Jerry Nixon @Work: CheckBox.Checked versus CheckBox.CheckState

Jerry Nixon on Windows

Friday, February 10, 2006

CheckBox.Checked versus CheckBox.CheckState

We found what I call a bug in the WinForms framework.

Scenario: You have a TextBox and a CheckBox bound to the same BindingSource.

Event: In the CheckedChanged event of the CheckBox you change the Text property of the TextBox.

Affect: The CheckedChanged event fires twice instead of once AND (and this is the bad part) the CheckState of the CheckBox remains the initial state and NOT the new state as a result of you checking it.

Solution: Use the CheckStateChanged event.

Rant: There’s no really clear reason why this works like that. But it does – and at least there is a work around. It also appears that the Checked property and the CheckState property of a Checkbox are redundant. Apparently not, as I learned.
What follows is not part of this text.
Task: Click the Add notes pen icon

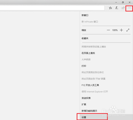Action: tap(117, 8)
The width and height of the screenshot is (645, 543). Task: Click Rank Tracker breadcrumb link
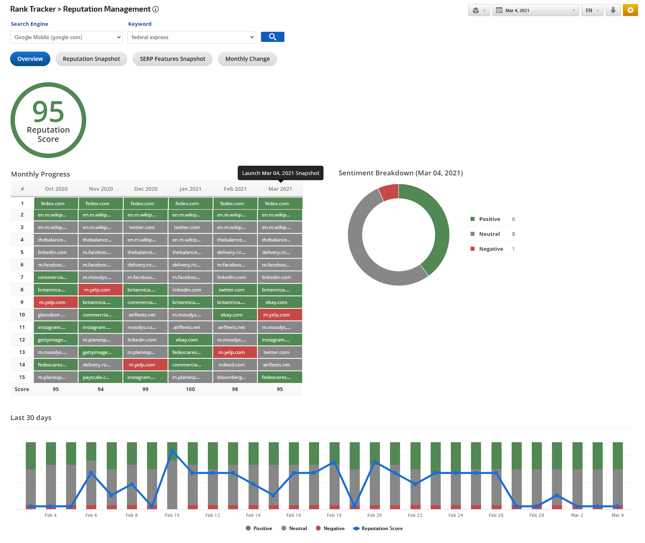tap(33, 9)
Here’s some further reading: http://forums.microsoft.com/MSDN/ShowPost.aspx?PostID=155980&SiteID=1

The summary is that Checked is a two state value (a Boolean of true or false) while CheckState is a three state value (Checked, Unchecked and Indeterminate).

None of this explains why the CheckChanged event handles so badly. I might also add that CheckChanged should not be the default event of a CheckBox if there is some major change coming in the framework – CheckStateChanged should be.